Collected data

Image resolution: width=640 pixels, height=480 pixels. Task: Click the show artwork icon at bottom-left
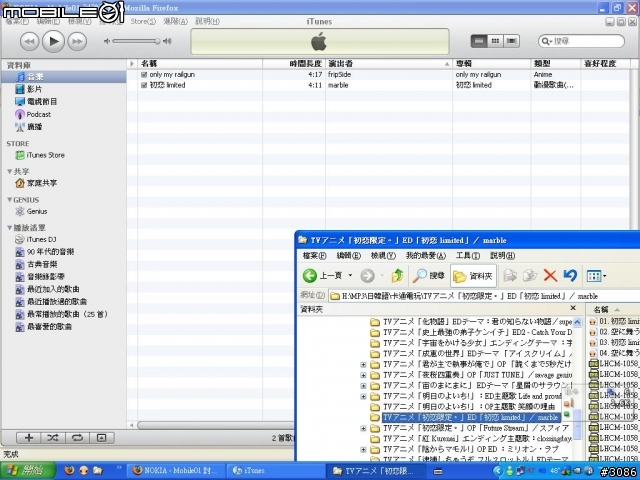[100, 437]
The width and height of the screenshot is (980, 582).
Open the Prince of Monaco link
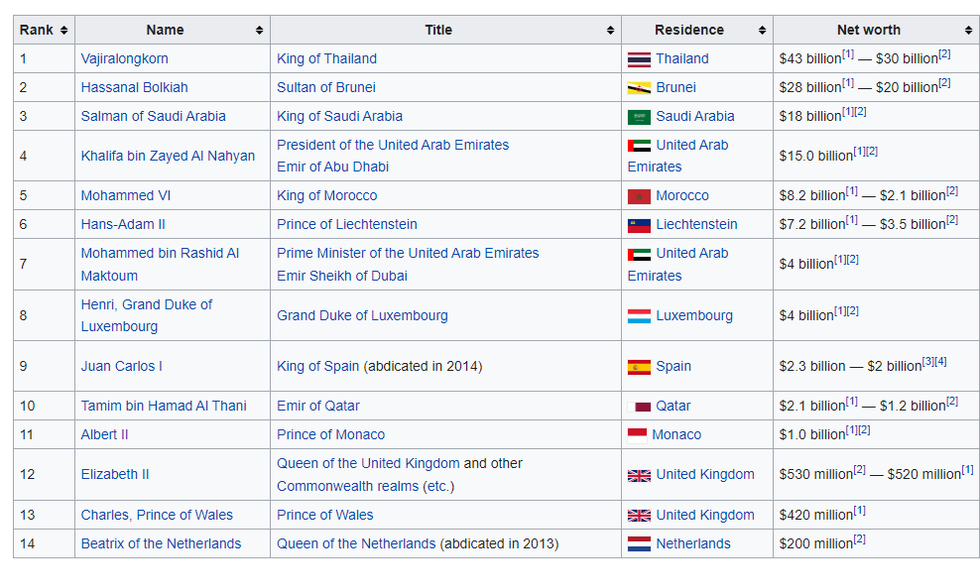pyautogui.click(x=330, y=435)
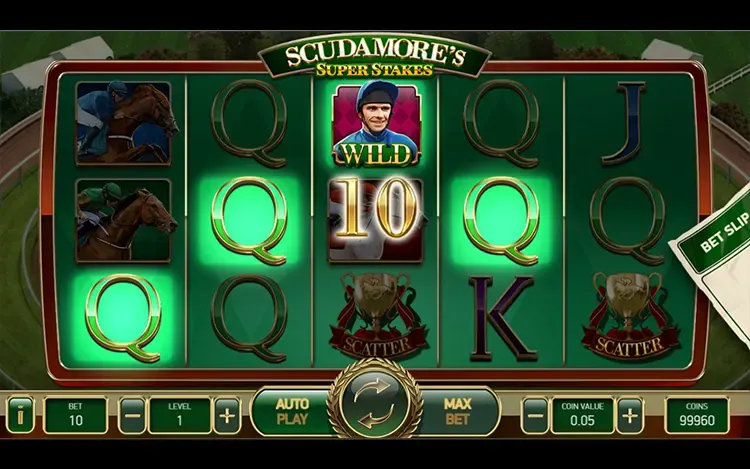The height and width of the screenshot is (469, 750).
Task: Click the purple K symbol
Action: coord(501,317)
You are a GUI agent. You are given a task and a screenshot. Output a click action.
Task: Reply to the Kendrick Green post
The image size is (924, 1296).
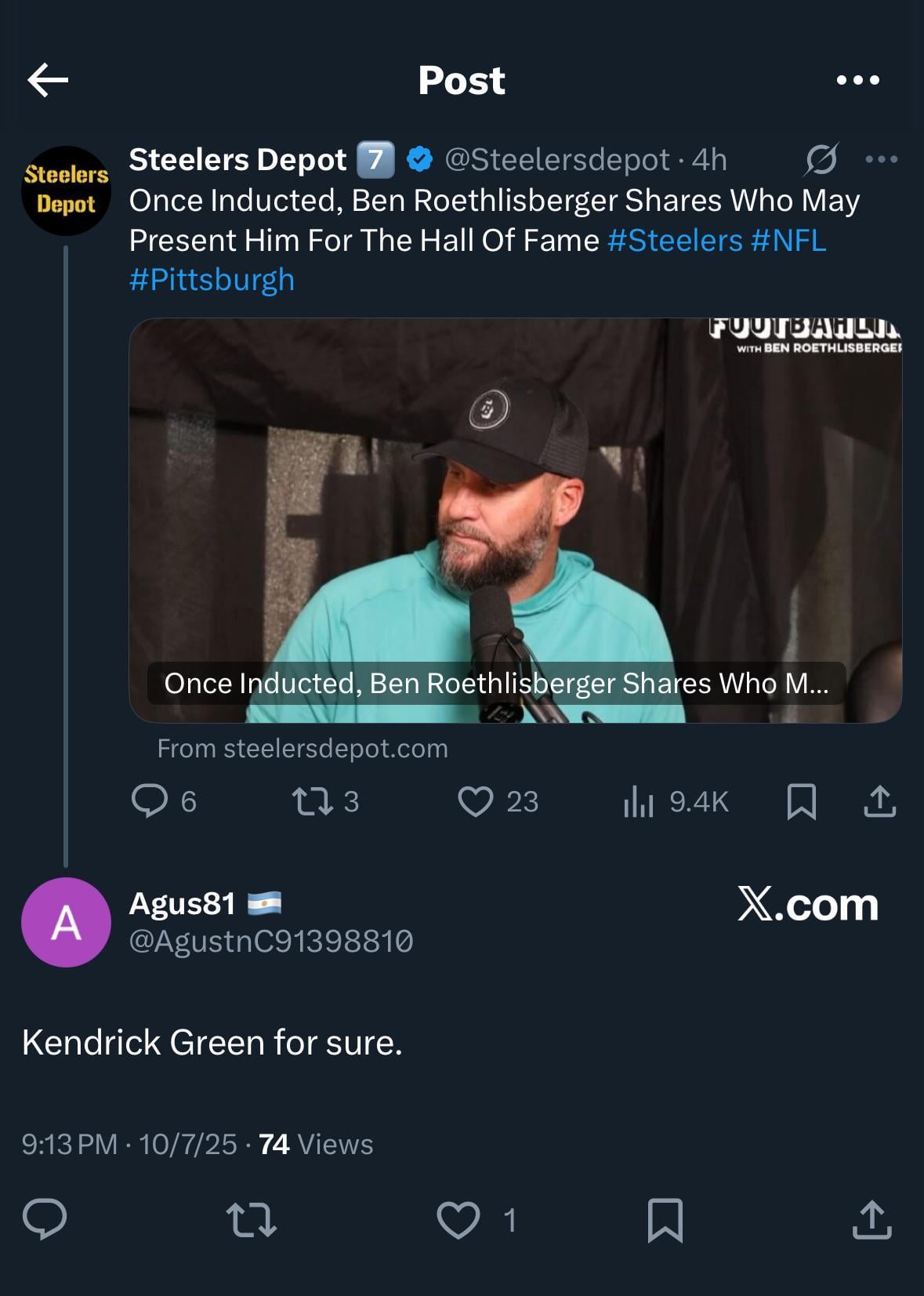pos(45,1220)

* Task prompt *
Pictures aside, restate the entries word for word.

* Task response *
Image resolution: width=640 pixels, height=480 pixels. Task: Click the show artwork icon at bottom-left
[100, 437]
The width and height of the screenshot is (980, 582).
Open the Prince of Monaco link
pyautogui.click(x=330, y=435)
The height and width of the screenshot is (469, 750).
Task: Click the purple K symbol
Action: coord(501,317)
You are a GUI agent. You are given a task and a screenshot. Output a click action.
Task: Reply to the Kendrick Green post
The image size is (924, 1296).
pos(45,1220)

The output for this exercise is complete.